(Saved data entries)

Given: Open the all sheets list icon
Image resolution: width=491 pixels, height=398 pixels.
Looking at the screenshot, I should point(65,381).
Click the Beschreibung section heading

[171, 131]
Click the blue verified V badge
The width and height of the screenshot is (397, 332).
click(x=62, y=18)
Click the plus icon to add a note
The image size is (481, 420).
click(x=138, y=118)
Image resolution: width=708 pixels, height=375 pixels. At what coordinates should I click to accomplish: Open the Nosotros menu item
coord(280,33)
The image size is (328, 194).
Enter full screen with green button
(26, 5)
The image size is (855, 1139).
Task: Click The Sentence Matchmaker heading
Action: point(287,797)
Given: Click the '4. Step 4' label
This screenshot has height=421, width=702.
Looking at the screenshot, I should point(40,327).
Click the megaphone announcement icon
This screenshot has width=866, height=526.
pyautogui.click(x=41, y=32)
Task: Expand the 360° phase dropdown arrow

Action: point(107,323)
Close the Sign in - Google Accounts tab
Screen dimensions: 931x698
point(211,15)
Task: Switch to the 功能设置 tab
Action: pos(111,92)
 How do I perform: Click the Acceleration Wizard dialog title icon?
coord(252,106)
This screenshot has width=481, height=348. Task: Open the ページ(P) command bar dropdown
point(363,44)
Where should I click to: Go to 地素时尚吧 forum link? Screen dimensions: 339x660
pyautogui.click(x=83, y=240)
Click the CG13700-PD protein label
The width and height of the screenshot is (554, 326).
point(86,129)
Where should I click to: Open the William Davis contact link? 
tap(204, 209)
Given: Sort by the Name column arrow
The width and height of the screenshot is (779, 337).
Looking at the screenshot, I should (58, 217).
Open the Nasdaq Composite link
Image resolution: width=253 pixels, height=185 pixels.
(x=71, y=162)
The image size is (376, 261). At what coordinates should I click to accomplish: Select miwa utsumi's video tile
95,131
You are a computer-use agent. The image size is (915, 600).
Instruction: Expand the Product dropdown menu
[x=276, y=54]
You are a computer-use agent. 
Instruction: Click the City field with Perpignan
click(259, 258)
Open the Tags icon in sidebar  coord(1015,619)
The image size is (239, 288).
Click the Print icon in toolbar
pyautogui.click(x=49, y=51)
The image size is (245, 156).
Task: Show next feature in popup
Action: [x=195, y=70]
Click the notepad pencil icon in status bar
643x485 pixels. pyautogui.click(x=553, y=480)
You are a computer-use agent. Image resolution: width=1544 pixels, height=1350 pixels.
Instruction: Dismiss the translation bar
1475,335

## GOAL OF THE EXERCISE
Only the lines that contain the string "Given" should be copied from the entries above.

## SOLUTION FOR THIS EXERCISE
Given: Open the all sheets list icon
Given: Click the '4. Step 4' label
Given: Sort by the Name column arrow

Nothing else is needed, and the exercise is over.